Knitting is well known for its relaxation benefits, however it was the physical exercise of clicking the needles together which one doctor saw promise in.
McCal Roberts, from Bermuda, told The Royal Gazette that he suffered an injury to his hand while in a restaurant kitchen, when an industrial-sized box of foil fell on his hand, slicing it open with the serrated edge.
This required several stitches, however he soon discovered after the cuts healed that one of his fingers would not move.
His doctor then recommended, much to his surprise, that Mr Roberts should try taking up knitting.
"When the doctor suggested I try knitting and crocheting, I said, 'well that isn't too masculine'. I said jokingly, 'can I lift some bricks or something instead?'" Mr Roberts told the newspaper.

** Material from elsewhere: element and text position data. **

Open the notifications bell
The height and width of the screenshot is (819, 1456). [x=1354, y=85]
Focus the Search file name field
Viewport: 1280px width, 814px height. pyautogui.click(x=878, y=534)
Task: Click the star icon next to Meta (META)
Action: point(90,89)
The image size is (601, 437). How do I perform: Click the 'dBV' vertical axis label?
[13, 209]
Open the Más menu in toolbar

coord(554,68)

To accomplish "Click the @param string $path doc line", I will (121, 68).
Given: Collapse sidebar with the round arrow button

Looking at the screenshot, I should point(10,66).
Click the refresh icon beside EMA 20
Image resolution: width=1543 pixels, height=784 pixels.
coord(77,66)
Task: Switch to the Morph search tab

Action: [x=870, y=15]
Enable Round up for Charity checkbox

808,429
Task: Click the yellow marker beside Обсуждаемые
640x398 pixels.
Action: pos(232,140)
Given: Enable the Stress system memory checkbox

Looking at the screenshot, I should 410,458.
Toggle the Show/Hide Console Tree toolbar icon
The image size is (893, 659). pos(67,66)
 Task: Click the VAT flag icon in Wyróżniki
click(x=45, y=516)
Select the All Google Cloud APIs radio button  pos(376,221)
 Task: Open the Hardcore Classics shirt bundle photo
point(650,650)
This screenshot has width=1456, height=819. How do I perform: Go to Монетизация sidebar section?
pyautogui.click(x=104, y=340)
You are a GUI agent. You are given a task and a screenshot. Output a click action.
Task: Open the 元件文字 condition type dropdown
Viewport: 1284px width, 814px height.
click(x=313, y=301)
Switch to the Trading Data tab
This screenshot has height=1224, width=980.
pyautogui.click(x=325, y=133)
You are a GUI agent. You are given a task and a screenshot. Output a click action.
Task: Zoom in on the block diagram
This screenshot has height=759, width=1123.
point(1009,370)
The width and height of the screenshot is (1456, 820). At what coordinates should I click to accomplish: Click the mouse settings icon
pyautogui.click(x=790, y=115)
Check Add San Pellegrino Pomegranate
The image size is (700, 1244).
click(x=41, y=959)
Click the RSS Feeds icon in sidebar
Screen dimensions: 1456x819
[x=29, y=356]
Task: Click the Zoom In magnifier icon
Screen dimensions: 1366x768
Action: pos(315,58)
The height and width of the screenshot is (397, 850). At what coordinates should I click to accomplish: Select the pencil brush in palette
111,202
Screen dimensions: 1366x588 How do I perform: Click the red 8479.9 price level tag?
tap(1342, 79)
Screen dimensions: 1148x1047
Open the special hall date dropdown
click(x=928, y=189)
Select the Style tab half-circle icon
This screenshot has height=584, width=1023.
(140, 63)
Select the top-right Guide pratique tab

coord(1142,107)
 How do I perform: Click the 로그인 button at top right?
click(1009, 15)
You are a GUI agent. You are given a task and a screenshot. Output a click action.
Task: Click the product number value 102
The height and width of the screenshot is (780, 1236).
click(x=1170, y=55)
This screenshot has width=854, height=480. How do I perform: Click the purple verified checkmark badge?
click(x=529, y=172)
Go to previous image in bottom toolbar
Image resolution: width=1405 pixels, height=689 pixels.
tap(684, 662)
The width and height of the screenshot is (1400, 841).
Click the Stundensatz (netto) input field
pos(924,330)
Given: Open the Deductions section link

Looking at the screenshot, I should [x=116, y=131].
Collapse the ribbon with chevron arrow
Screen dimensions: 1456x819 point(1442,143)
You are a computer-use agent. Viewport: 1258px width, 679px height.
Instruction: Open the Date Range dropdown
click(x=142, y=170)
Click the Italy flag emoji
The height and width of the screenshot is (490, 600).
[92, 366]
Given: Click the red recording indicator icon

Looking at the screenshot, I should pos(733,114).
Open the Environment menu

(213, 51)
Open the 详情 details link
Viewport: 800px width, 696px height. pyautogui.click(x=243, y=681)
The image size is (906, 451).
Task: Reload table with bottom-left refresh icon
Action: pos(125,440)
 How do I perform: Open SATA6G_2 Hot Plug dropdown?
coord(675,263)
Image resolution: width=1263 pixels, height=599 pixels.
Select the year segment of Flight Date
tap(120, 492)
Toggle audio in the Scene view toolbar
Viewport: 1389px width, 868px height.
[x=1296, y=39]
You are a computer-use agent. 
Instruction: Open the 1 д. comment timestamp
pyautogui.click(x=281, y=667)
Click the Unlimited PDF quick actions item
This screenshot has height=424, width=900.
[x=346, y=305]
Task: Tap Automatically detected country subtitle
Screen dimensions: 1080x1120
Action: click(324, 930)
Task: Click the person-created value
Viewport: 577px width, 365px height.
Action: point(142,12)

However, the doctor insisted that he must move his finger around 5,000 times a day in order to get the full range of motion back. This is why knitting and crocheting proved a useful solution.
Mr Roberts was then taught to do both in a month of hard training by a local woman.
"It took me 31 days to learn. She was just doing it so fast. She and other ladies who knitted with her said, 'you are not going to get it now, just take your time," he explained.
Then after trying his new skills out at home on his own, and making many mistakes, he finally got it and started making hats, scarves and mittens.
As well as getting the movement back in his fingers after several weeks of knitting, Mr Roberts has also fallen in love with the craft.
"It is very relaxing. It is also time-consuming, but at least you have something to show for your time," he added.
Mr Roberts is now considering creating a DVD to teach others to knit, as well as donating some of his knitted garments to charity.